Nifty – 7 March 2017

Relatively rare in the good old days, False Breaks (or more correctly “flushes’) are quite common nowadays. Since most trade is done by computers and more importantly algorithms and virtually all order flow is sold to internalizers, the good programs have a very good understanding (big data) of where stop-loss and/or stop-buy orders are clustered. In this case even a brief glance at the chart would have sufficed; the key levels of January through March and September 2015 all coincide around 8700<>8950. A struggle and severe wiggling of the market was the least to expect.

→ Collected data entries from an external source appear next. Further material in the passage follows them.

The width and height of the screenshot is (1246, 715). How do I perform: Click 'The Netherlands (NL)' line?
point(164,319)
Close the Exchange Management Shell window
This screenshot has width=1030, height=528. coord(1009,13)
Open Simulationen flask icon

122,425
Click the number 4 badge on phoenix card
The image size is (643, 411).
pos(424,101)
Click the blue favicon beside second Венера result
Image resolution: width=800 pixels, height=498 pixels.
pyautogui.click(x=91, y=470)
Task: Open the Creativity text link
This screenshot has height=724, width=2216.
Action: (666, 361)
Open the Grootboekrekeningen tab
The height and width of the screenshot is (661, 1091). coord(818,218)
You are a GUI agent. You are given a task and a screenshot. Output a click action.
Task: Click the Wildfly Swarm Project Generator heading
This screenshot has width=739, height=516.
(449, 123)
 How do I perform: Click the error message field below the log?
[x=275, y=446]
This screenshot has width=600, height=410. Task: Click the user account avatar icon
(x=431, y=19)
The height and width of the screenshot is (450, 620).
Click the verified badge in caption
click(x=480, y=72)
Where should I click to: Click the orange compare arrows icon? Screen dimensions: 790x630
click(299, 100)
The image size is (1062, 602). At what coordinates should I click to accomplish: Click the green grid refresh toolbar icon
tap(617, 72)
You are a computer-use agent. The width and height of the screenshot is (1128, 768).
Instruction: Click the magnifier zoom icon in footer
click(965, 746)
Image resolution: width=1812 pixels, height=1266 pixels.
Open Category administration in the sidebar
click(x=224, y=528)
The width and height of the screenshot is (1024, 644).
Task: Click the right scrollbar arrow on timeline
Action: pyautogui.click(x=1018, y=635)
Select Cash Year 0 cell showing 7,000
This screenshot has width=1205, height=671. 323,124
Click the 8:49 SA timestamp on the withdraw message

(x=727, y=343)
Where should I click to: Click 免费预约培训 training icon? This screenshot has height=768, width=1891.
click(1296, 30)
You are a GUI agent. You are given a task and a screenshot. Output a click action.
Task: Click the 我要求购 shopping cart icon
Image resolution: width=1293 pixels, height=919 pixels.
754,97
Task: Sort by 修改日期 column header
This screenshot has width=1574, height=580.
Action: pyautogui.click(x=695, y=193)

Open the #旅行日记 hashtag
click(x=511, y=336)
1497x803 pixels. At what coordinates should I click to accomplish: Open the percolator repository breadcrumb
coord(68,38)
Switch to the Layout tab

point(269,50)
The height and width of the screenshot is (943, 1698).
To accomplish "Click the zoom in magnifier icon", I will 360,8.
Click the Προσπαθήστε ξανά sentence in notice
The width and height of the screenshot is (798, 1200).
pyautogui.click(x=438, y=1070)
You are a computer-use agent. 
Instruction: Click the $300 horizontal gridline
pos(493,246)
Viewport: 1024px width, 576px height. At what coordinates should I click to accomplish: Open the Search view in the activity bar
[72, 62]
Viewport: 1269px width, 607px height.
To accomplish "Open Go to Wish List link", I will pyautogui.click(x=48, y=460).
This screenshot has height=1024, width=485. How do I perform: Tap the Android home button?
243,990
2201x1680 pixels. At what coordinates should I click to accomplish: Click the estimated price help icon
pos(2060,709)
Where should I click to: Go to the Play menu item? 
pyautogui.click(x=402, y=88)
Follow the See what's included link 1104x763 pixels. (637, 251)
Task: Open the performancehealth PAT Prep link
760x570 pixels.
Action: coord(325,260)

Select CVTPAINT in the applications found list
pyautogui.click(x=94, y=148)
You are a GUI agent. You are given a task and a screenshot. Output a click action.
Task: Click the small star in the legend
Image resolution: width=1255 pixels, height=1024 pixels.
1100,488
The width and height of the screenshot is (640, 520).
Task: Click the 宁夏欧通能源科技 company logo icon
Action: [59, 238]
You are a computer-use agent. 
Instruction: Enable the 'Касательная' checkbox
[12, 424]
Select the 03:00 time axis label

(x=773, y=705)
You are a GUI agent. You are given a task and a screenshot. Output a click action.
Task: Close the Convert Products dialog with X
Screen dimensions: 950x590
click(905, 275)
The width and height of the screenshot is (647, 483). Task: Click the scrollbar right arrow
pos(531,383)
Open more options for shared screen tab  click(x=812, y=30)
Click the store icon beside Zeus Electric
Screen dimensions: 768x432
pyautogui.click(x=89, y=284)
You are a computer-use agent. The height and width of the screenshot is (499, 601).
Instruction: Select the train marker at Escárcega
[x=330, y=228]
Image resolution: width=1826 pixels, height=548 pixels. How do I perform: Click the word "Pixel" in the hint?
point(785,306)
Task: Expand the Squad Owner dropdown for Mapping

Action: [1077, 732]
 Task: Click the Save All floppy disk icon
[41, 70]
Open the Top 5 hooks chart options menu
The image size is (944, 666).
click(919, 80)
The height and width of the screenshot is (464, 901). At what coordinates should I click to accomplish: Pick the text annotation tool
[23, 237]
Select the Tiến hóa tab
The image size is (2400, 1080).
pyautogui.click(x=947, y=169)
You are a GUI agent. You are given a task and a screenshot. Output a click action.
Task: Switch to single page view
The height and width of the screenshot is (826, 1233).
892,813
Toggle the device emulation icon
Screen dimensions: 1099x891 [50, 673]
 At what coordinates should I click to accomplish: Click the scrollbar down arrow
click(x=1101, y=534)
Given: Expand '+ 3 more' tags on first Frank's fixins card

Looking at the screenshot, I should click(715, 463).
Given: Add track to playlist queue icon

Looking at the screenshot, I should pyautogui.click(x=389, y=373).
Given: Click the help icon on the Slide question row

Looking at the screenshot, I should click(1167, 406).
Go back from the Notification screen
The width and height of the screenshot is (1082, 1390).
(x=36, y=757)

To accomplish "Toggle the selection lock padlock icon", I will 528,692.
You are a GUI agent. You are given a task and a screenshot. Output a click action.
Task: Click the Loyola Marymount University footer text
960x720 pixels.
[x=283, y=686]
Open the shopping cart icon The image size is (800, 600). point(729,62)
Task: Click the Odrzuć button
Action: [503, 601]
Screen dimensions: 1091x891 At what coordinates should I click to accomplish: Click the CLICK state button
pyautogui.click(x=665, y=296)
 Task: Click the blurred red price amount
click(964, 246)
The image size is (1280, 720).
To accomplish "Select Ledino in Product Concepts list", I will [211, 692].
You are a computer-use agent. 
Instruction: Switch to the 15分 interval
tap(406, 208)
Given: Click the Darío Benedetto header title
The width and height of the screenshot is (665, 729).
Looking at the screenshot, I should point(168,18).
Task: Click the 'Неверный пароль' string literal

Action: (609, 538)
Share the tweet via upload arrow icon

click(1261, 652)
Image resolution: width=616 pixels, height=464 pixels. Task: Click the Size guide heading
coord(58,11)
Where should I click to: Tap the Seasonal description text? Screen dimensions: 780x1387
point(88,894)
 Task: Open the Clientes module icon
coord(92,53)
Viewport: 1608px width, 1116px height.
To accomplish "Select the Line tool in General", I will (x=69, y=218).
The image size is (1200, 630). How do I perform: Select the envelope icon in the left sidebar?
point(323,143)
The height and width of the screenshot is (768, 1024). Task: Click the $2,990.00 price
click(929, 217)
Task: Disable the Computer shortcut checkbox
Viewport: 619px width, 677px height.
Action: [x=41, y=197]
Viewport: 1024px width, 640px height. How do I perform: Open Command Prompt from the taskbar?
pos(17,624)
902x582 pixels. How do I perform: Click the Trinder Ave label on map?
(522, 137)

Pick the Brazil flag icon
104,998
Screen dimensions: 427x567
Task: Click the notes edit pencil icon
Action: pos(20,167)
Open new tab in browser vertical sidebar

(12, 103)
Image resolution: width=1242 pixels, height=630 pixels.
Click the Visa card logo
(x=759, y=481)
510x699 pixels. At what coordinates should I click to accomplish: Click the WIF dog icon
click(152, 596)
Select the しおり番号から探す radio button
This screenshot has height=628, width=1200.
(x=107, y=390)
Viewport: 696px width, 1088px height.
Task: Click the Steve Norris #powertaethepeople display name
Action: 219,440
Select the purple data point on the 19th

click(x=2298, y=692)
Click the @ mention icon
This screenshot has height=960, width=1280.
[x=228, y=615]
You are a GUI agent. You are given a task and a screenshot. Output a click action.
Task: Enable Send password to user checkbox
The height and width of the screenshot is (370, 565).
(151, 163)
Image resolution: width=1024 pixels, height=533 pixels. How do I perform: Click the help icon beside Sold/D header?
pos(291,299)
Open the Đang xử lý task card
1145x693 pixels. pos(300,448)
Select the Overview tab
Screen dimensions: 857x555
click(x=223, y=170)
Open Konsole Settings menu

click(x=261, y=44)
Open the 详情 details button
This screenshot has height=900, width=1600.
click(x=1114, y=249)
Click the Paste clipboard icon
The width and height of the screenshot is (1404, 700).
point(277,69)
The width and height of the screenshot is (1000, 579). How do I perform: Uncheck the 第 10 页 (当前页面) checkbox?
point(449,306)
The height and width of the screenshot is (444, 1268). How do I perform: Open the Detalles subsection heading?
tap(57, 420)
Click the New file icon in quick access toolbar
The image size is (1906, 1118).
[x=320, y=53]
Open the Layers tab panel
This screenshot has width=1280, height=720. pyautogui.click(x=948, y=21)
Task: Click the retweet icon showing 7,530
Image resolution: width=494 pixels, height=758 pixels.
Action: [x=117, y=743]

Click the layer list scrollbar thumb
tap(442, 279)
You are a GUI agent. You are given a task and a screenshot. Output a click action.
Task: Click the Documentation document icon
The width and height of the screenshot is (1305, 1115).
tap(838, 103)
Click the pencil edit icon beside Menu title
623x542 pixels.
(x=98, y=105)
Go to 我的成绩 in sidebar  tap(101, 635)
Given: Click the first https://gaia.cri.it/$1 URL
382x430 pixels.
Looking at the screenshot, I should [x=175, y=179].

Zooming in clarifies the outlook for the near term quite a bit: the flush above 8950 is extremely likely to hit the market on the sell side. Especially from a risk-reward stance the market is an outright short-entry at this point. The main barrier seems to be holding out after the recent shake out while indicators are clearly bearish. As said, risk reward is outstanding: the peak of the flush cannot be surpassed any time soon, otherwise it is not a flush. So with stops at 9020 or so, near term traders should solely focus on the sell-side with targets coming in around 8130-ish.

For the long term things our most probable scenario is the start of a longer, deeper and more serious correction towards ~7500.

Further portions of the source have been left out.